◆ INSTRUCTIONS TO FOLLOW ◆
Reproduce verbatim the rows from the start through the line that contains "point(110,384)", including both ends.

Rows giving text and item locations
──────────────────────────────

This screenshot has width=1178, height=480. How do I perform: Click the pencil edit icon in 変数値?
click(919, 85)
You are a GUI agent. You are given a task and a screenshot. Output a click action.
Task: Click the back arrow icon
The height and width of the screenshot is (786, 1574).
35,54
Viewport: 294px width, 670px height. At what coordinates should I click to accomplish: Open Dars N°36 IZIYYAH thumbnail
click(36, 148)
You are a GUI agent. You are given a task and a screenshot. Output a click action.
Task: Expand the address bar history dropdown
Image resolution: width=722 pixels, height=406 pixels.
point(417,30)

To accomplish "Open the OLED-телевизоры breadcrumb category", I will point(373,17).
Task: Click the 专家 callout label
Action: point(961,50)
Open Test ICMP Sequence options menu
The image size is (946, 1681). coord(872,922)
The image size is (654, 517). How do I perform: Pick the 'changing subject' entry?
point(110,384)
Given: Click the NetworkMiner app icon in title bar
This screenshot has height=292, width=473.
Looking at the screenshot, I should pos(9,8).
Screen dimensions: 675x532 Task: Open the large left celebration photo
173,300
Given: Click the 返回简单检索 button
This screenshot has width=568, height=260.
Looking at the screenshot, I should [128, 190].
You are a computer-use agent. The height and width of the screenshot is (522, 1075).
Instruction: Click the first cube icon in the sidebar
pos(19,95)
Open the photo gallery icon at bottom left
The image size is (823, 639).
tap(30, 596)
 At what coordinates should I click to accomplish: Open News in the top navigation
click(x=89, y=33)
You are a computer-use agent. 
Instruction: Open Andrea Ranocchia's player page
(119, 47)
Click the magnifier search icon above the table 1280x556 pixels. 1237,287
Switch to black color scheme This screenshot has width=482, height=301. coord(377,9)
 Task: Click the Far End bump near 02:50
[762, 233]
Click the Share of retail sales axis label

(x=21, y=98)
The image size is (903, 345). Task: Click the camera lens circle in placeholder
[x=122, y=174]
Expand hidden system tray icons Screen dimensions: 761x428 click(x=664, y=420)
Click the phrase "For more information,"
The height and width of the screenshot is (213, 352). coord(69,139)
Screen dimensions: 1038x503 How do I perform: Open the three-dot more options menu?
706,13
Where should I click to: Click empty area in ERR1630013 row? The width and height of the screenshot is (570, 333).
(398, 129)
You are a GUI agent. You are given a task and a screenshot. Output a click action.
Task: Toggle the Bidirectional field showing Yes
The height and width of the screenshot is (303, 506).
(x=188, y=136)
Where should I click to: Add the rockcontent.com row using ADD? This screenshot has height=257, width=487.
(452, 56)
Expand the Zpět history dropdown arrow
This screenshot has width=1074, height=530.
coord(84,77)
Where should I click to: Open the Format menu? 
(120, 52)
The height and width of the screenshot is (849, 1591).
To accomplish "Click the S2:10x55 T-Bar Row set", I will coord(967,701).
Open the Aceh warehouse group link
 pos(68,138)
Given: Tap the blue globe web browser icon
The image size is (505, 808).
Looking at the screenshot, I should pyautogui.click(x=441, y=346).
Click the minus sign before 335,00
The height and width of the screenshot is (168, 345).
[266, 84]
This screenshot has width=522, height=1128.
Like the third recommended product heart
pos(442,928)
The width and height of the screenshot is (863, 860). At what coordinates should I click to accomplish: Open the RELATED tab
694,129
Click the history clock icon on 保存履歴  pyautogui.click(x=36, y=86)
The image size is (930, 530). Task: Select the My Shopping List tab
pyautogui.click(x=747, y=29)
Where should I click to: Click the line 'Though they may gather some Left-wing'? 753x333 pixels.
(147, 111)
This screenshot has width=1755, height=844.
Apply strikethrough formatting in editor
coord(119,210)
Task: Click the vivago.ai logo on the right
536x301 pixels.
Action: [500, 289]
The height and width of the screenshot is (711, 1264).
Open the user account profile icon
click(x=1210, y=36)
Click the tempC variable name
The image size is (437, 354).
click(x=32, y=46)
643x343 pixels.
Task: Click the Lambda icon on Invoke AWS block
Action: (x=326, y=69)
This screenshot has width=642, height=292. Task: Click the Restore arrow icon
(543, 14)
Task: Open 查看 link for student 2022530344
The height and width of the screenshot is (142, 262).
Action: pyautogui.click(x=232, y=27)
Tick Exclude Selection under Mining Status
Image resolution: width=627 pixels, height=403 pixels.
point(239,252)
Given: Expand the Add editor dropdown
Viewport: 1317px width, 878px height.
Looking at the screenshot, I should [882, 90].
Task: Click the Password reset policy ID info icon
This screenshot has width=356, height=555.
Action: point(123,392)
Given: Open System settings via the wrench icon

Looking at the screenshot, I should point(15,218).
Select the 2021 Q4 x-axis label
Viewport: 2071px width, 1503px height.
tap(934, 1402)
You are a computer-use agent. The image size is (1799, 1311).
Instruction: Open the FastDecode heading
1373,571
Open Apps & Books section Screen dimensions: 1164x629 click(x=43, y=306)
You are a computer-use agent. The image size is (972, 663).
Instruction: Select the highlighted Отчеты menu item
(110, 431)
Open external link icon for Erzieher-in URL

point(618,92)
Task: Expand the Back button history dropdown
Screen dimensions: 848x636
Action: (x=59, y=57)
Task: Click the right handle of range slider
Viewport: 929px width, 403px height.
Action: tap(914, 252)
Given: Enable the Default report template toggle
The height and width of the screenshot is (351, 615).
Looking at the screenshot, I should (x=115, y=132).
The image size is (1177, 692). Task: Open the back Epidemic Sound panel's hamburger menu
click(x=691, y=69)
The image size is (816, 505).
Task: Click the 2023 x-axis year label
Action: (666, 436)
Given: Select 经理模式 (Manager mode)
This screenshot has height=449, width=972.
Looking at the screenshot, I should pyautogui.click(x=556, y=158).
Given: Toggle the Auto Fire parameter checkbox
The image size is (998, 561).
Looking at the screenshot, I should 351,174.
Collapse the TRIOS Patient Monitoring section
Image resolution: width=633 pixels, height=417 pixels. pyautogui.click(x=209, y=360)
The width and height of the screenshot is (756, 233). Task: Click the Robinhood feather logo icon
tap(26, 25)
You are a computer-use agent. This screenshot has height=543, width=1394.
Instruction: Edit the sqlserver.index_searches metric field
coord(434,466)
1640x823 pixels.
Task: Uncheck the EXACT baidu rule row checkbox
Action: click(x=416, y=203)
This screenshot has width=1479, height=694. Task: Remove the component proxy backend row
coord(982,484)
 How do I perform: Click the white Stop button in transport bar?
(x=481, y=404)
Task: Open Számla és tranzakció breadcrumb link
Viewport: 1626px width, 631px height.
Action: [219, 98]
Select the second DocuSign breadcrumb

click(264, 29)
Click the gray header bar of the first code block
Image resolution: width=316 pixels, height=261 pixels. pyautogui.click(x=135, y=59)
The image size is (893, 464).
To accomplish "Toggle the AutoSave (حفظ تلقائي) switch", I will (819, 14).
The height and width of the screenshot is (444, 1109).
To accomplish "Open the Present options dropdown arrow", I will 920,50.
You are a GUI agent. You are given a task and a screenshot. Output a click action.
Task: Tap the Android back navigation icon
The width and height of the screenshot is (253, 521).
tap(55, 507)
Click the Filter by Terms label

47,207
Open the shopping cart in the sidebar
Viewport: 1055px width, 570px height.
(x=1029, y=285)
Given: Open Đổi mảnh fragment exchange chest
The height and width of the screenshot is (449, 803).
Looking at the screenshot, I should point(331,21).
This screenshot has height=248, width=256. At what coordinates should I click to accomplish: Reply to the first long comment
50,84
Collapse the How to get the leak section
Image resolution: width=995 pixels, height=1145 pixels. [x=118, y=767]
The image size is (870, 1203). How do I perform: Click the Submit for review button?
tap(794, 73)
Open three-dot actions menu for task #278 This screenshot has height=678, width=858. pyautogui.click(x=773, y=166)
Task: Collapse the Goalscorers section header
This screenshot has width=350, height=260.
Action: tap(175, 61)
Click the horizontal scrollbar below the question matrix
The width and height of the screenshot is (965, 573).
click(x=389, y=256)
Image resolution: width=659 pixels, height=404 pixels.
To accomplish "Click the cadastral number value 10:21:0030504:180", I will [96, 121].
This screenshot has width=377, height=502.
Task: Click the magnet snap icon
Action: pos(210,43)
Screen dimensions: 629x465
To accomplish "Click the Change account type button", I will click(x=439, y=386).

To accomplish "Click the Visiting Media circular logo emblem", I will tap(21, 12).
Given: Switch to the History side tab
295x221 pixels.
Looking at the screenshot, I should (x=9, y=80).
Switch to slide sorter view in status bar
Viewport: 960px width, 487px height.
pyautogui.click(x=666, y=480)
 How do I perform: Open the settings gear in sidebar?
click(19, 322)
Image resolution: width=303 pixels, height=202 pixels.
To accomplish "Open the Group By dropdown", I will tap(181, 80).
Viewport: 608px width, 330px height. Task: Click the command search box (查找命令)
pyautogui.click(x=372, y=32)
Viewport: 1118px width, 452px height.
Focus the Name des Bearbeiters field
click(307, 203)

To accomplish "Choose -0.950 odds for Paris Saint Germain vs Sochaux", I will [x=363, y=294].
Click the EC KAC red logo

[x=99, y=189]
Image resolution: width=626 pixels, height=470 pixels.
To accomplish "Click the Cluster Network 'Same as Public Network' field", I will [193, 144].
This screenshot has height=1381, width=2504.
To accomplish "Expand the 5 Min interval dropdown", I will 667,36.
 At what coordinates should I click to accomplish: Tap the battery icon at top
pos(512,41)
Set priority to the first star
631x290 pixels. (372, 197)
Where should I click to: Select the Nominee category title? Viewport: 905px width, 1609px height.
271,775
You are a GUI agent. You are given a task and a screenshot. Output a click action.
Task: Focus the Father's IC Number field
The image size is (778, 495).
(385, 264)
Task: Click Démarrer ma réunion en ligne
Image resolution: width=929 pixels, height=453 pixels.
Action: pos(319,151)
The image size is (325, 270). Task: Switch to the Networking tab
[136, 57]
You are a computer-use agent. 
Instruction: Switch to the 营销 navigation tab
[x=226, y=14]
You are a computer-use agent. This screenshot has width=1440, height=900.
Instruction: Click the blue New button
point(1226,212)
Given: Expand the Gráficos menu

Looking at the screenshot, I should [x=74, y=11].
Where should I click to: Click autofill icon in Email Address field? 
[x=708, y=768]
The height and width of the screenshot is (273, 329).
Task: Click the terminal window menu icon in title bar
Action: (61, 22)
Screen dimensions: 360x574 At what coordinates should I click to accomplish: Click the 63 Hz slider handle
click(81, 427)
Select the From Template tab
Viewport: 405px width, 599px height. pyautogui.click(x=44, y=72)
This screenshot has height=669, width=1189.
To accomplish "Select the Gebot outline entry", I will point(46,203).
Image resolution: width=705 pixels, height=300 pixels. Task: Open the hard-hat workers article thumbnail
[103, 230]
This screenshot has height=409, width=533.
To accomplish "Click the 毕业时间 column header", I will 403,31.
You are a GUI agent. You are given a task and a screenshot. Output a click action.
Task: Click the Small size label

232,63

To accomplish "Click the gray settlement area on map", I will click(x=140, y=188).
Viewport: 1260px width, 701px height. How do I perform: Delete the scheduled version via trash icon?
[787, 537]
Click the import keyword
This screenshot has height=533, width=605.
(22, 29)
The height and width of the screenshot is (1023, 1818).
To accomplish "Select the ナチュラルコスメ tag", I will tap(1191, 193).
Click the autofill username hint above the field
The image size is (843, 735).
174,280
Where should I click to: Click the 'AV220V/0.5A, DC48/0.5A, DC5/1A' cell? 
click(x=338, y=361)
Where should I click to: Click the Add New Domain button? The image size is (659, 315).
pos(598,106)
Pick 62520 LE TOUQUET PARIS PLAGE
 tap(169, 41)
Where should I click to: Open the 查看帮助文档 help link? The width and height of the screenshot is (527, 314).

──────────────────────────────

◆ FULL SOLUTION ◆
This screenshot has width=1178, height=480. How do I perform: Click the pencil edit icon in 変数値?
click(919, 85)
You are a GUI agent. You are given a task and a screenshot. Output a click action.
Task: Click the back arrow icon
The height and width of the screenshot is (786, 1574).
35,54
Viewport: 294px width, 670px height. At what coordinates should I click to accomplish: Open Dars N°36 IZIYYAH thumbnail
click(36, 148)
You are a GUI agent. You are given a task and a screenshot. Output a click action.
Task: Expand the address bar history dropdown
Image resolution: width=722 pixels, height=406 pixels.
point(417,30)

To accomplish "Open the OLED-телевизоры breadcrumb category", I will point(373,17).
Task: Click the 专家 callout label
Action: point(961,50)
Open Test ICMP Sequence options menu
The image size is (946, 1681). coord(872,922)
The image size is (654, 517). How do I perform: Pick the 'changing subject' entry?
point(110,384)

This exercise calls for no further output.